3 Sure-Fire Ways to Miss Annoying Writing Mistakes
Through my editing work, both for my clients’ work and my own, I have noticed three sure-fire ways to miss writing mistakes. Typos, grammatical errors, and misspellings have a way of worming their way into our writing work, and it’s not always because we lack the intelligence in language.
Sometimes by the time we have a chance to get words written out, our brains are already onto something else. A new thought pops into our minds and without noticing, we type the wrong letters or the wrong words. It happens.

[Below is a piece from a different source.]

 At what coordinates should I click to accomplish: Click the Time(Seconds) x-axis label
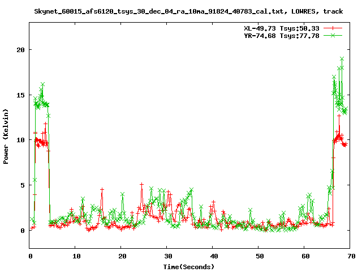[x=189, y=266]
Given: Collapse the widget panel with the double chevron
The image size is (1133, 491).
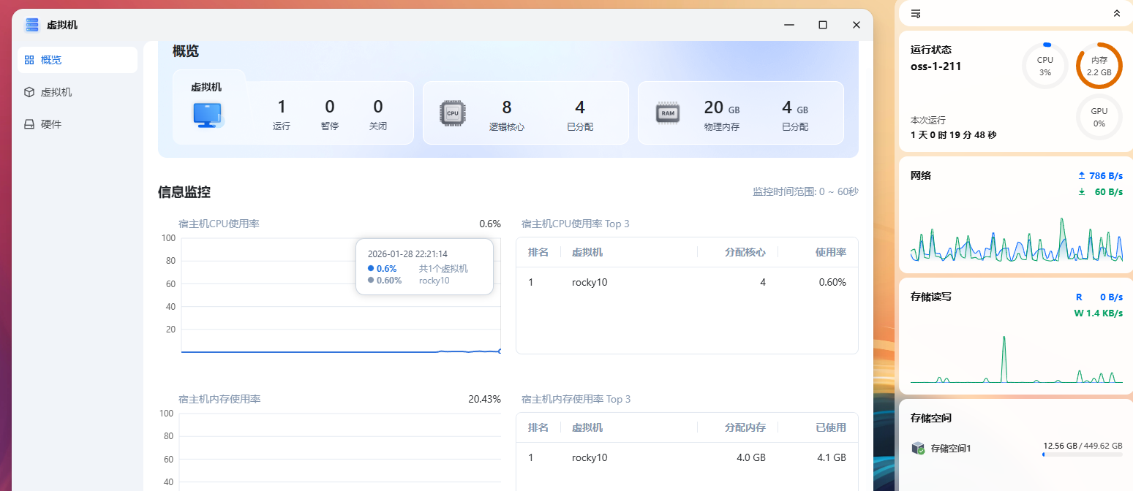Looking at the screenshot, I should [1116, 13].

The writing part isn’t nearly as critical in this regard as the editing part. When we’re editing our own work, we have the prime opportunity to catch our writing mistakes. That doesn’t always happen though. Mistakes escape our attention even in the editing stage. Here’s why:
We’re working too fast. It takes time to write and edit well, to catch all the writing mistakes and polish a manuscript to “perfection”. When we rush through the writing and editing process, we overlook things and we make writing mistakes. They just don’t catch our eye because we’re too busy rushing through it, wanting to be done with it so we can move onto something else.

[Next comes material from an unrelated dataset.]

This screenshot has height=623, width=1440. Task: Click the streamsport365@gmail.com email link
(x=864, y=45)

Tip: go slow. Take your time revising your writing work. Set it aside so you can go back to it with fresh eyes.
We get bored. With the decreasing attention spans in today’s world, we can get bored with our writing work, especially if we’ve been working on the same project for a long time. We just want to be done so we can work on something new and shiny. We start to lose focus, and we get impatient with our work. It takes a great deal of focus and discipline to see an editing project through to the end.
Tip: make yourself edit your work sentence by sentence. If you find yourself trying to skip ahead, reign yourself back in.
We downgrade the project’s value. When we’ve been working on a writing project for so long, we have a tendency to “be done with it already!” We’ve lost interest, it’s hard work, and we try to tell ourselves that it doesn’t matter if a few errors show up. We start to devalue our writing projects and convince ourselves that mediocre work is acceptable.
Tip: remind yourself why you set out to write the piece in the first place. Understand that even though you’ve lost interest in seeing it through all the hard work, you’ll need to keep in mind that it was written for a good reason so you don’t get tempted to accept mediocrity in your work for the sake of finishing it.
Writing well is rewarding work, but it does take time. Give it the time and attention it needs to avoid these writing mistakes and you'll be on your way to writing success!